Face Attributes Extraction using Deep Learning
One of the most important applications in computer vision is in the processing of facial data. Face detection and recognition are being widely used in many applications, to know more about SEEEN face recognition you can refer to this post.
In this article, we are going to talk about three of the most important applications of face-based classification algorithms:
- Age detection
- Gender detection
- Ethnicity detection
- Emotions or facial-expression detection
Age, gender, ethnicity and emotions are key-facial attributes, they play fundamental roles in social interactions and video analysis, making their estimation an important task in computer vision intelligent applications, such as video analysis, access control, human-computer interactions, intelligent marketing and visual surveillance, etc.
SEEEN Facial Analysis Pipeline
Typical facial analysis system can be divided into two main steps displayed in the figure below.
- Face detection: detecting all faces in an image.
- Face analysis: classifying each face based on its attributes.

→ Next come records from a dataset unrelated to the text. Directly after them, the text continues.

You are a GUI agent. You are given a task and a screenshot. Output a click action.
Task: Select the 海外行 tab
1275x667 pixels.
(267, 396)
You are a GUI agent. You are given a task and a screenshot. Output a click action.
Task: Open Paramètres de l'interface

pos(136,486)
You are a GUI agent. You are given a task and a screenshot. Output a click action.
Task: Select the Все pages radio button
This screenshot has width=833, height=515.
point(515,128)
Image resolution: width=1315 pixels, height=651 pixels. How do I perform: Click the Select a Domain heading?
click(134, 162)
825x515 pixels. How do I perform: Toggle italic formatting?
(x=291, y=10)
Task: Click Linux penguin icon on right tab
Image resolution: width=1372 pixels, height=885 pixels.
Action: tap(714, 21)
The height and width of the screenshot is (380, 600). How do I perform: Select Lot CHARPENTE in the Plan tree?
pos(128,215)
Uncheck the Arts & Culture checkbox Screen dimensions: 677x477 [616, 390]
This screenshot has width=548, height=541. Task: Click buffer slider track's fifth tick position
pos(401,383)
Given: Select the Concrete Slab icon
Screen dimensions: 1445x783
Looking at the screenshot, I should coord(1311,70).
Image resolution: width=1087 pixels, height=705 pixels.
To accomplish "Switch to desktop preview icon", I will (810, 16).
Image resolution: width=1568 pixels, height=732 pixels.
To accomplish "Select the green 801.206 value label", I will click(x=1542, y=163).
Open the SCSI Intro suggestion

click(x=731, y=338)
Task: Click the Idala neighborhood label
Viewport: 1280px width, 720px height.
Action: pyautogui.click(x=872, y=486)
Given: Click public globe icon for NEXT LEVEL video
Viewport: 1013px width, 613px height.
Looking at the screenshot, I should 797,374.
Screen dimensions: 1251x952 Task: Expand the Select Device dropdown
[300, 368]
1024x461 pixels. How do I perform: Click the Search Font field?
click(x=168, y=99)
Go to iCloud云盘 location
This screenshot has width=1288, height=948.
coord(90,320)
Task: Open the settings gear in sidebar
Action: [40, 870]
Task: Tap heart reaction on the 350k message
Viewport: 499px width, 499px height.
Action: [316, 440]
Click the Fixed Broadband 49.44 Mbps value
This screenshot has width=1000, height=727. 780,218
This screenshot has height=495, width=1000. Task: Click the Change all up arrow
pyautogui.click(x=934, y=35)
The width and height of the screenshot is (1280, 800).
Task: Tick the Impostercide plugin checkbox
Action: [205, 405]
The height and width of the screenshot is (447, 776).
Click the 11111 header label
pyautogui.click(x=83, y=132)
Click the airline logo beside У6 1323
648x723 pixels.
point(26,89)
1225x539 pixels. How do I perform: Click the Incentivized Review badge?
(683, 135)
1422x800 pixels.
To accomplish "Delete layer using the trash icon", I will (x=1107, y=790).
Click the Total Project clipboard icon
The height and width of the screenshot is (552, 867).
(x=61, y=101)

There are various ways to implement each of the steps in a face analysis pipeline. In our system, we perform facial detection using MTCNN, then we apply three convolutional neural networks (CNN) models in parallel to classify a face into the different attributes mentioned earlier (i.e. age, gender, ethnicity and emotions), as displayed in the next figure.
The first step is to detect faces in the input image, extract all detected faces, do some post-processing on the detected faces (resize and crop), and send them to face classifiers that works in parallel, every face classifier model will assign one of its categories to each face, finally, the results are aggregated to form the final output.
In videos, every detected face is tracked and assigned a track_id that helps to identify the same person over a sequence of consequent frames.
The Multi-Task Cascaded Convolutional Neural Networks (MTCNN) is a neural network, which detects faces and facial landmarks (five key points of a face) on images. It is one of the most popular face detection tools today.
In SEEEN we feed video frames to MTCNN and obtain bounding boxes of each face in the frame along with its facial landmarks. These information are then used to extract (crop) each face image and feed it to the subsequent face classification algorithms.
In our approach, the analysis step is done using three classification convolutional neural networks that run in parallel on the detected faces from the previous step:
- Age and gender classification
We have trained a CNN model that predicts the age and gender from an input human face image. The predicted Age is an integer between 0-100 and the gender categories “male and female”.
2. Ethnicity classification
A CNN model that predicts the ethnicity from an input human face image. The faces are categorized into five categories: White, Black, Asian, Indian and Hispanic. We assign the ethnicity of the highest prediction score to the image.
3. Emotion classifier
A CNN model that predicts the emotion or facial-expression from an input human face image. The faces are categorized into six categories: Angry, Happy, Neutral, Sad, surprised and Other.
SEEEN’s facial analysis pipeline is implemented with Pytorch, Keras, tensorFlow and OpenCV.
The code can run on one or multiple CPUs or GPUs. Tested on Nvidia one GTX 2080TI GPU and it runs near to real-time (i.e. 1 minute video == 1 minute processing).